**Task details:**
The listing below contains a span that opens with the line containing "Task: Pick '5' for 'Very safe' rating" and closes with the line containing "This screenshot has height=2576, width=724.". Return that span exactly.

**Extracted records:**
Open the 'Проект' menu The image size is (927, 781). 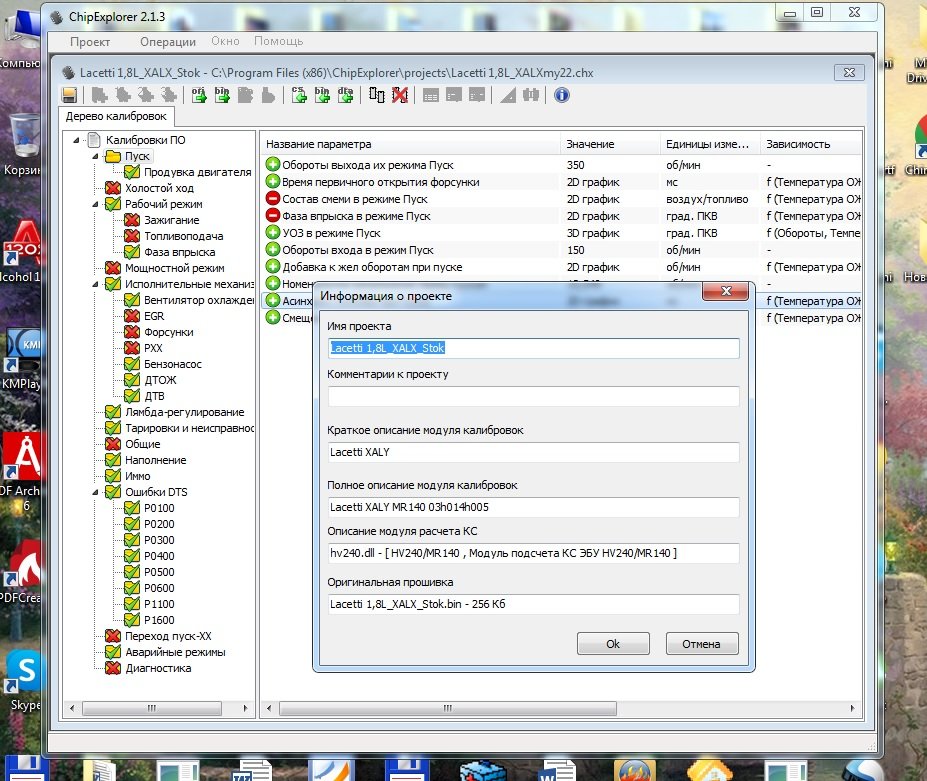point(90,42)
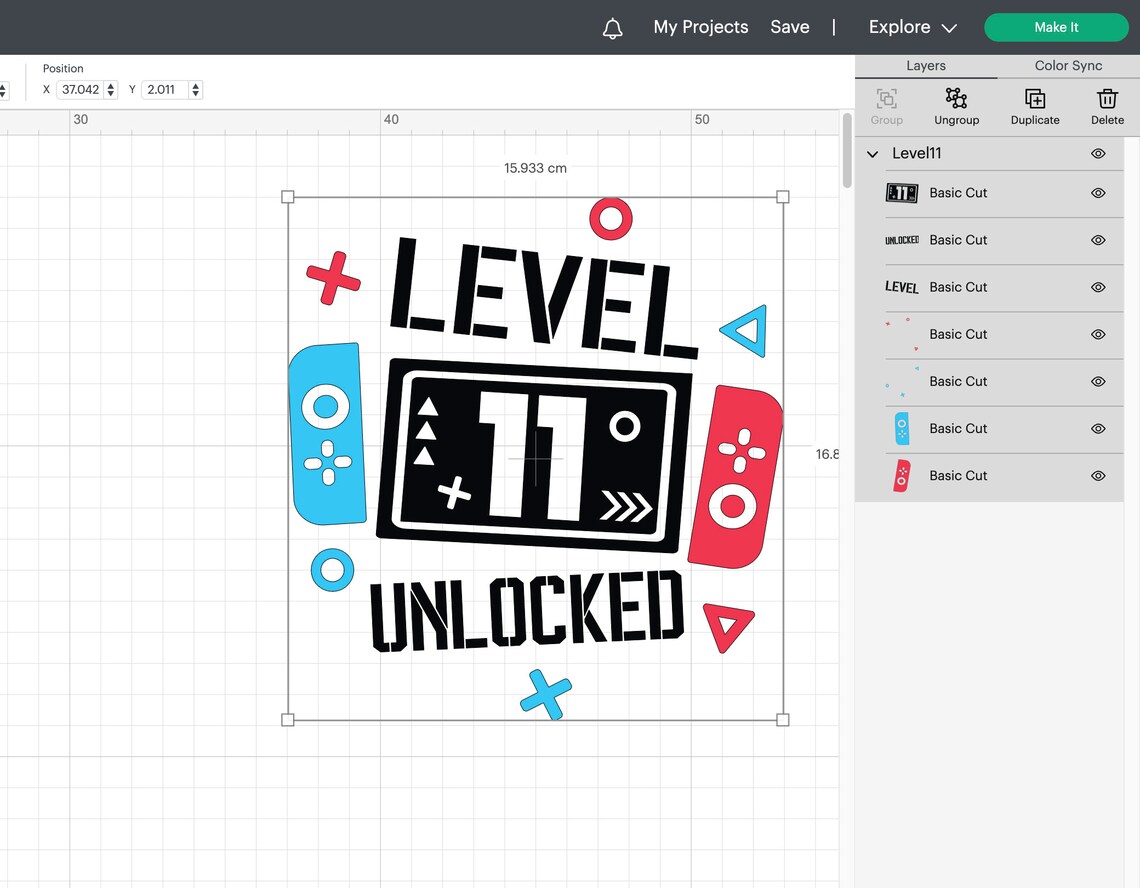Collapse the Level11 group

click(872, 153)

==

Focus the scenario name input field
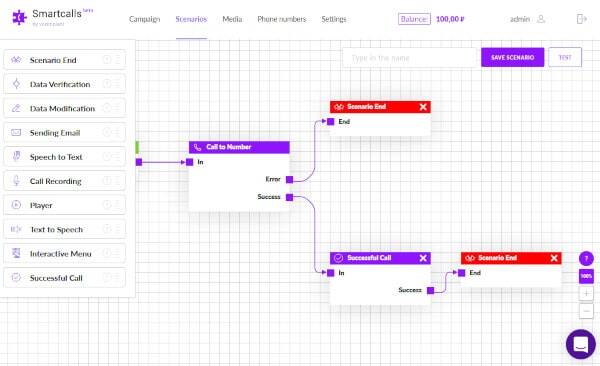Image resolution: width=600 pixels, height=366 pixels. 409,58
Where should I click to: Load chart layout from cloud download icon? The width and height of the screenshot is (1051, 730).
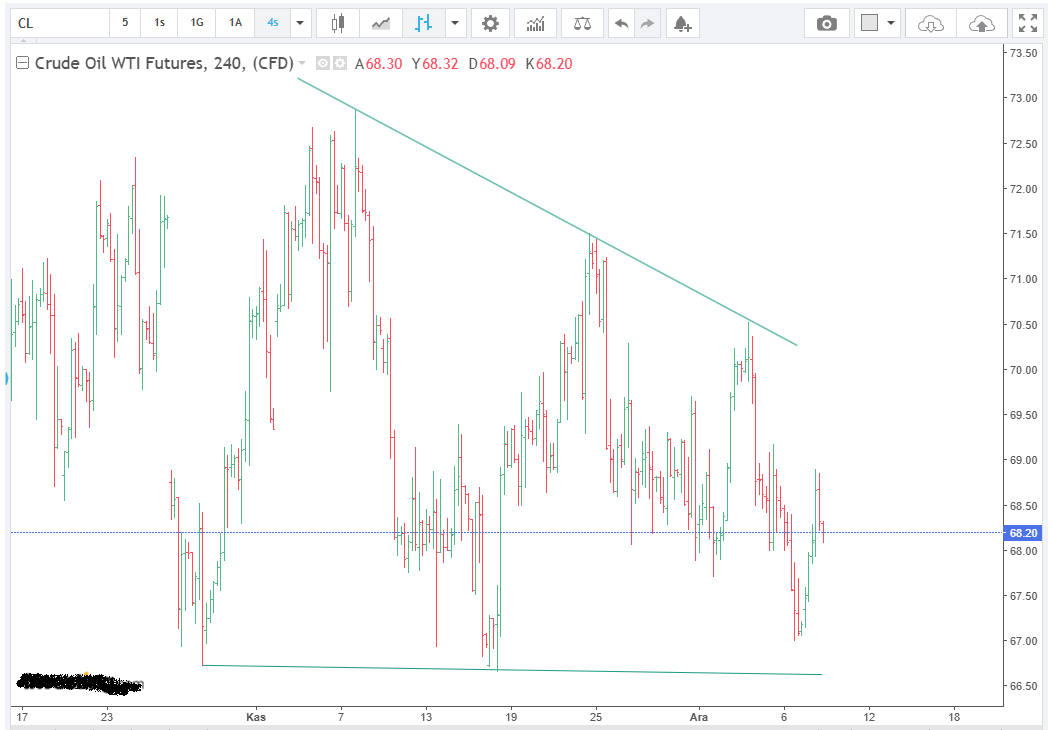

* * *

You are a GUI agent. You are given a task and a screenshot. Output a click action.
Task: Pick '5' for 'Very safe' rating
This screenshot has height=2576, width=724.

**Response to this exercise:**
Task: Pick '5' for 'Very safe' rating
This screenshot has height=2576, width=724.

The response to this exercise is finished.